All lines from the one that has "Given: Open the" onward to the end of the records below are to be returned exactly; pictures are to be skipped.

· · · · ·

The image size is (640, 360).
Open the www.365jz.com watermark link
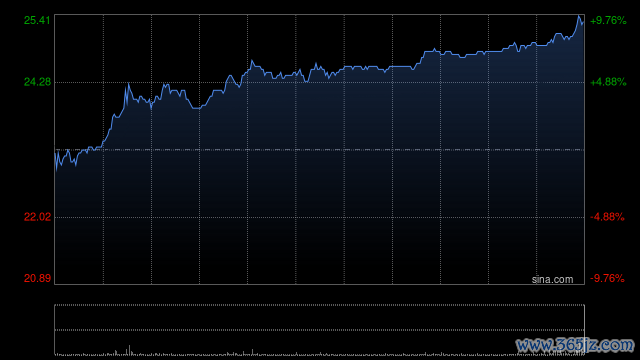[x=576, y=345]
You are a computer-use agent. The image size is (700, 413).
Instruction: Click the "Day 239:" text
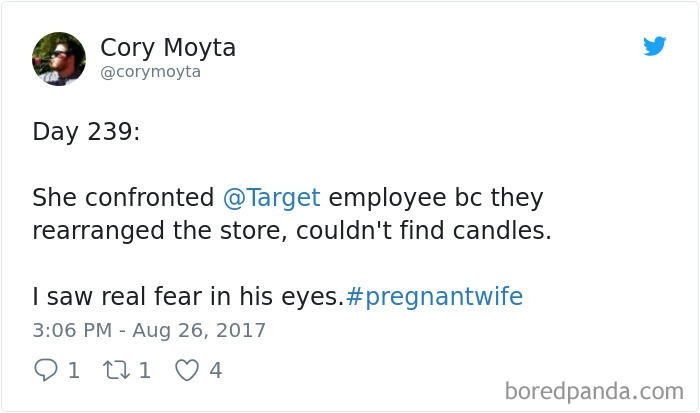tap(86, 132)
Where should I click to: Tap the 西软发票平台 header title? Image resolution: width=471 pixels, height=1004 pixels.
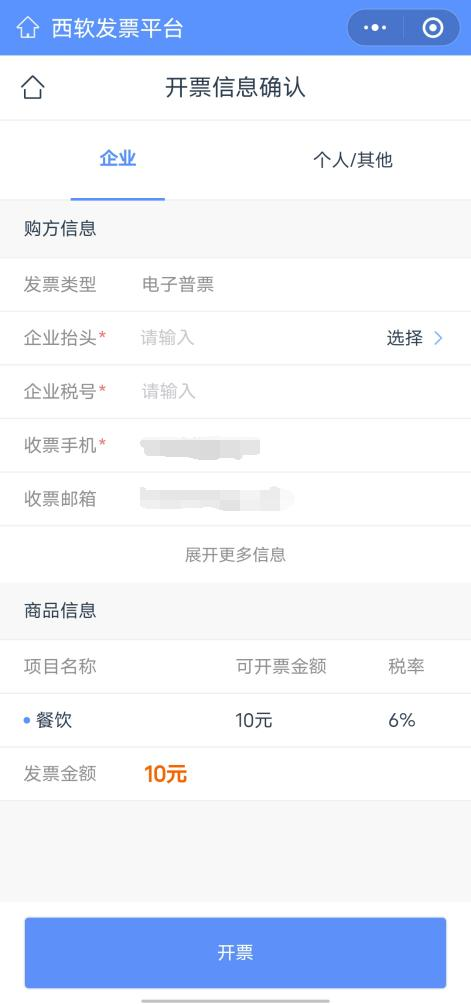pyautogui.click(x=117, y=28)
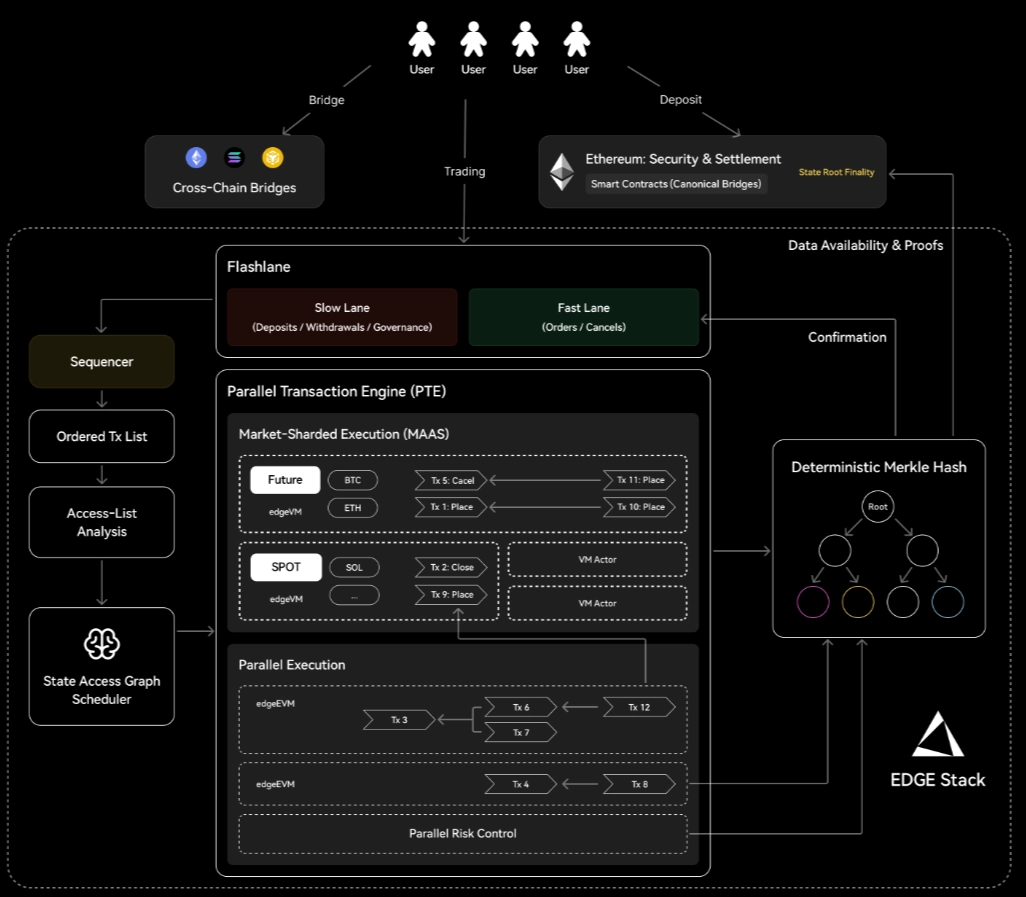Open the Ordered Tx List box

tap(101, 436)
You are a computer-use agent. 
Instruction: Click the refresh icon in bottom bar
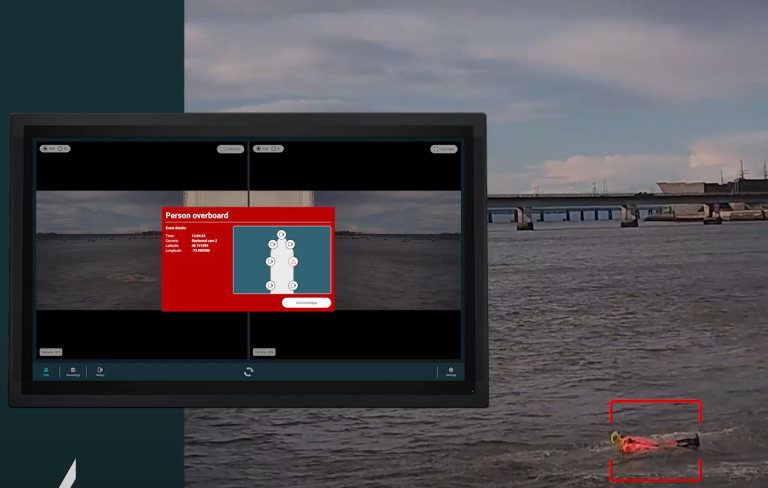click(x=248, y=372)
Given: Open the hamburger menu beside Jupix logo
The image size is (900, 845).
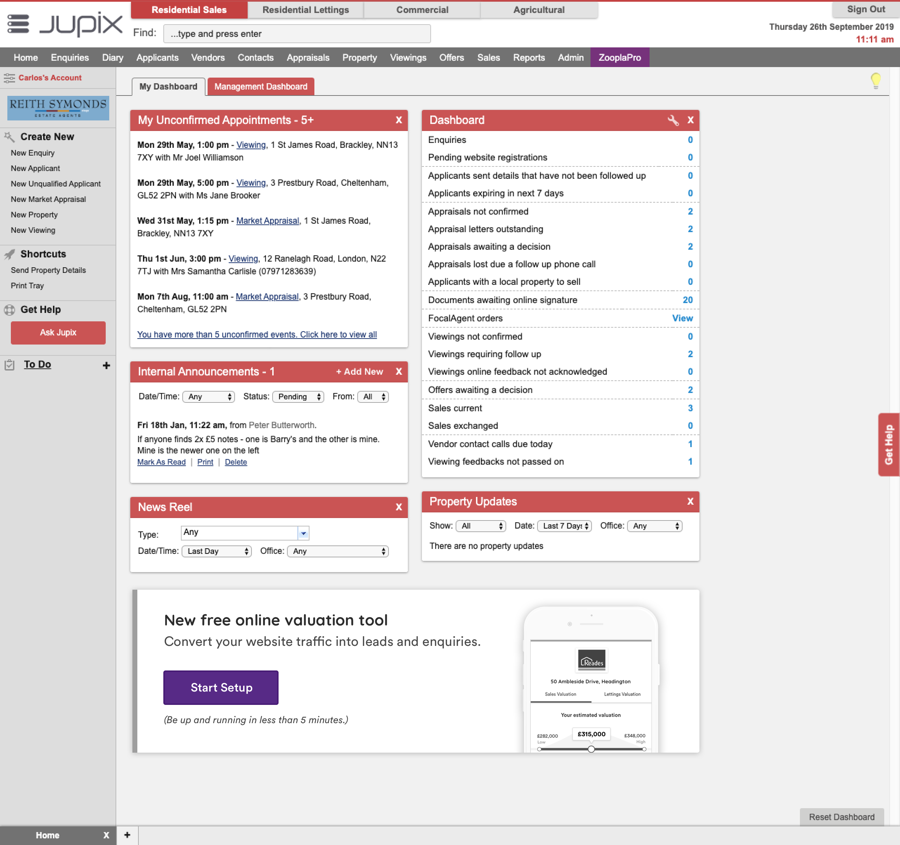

· · · · ·

» Answer below
Given: Open the hamburger menu beside Jupix logo
The image size is (900, 845).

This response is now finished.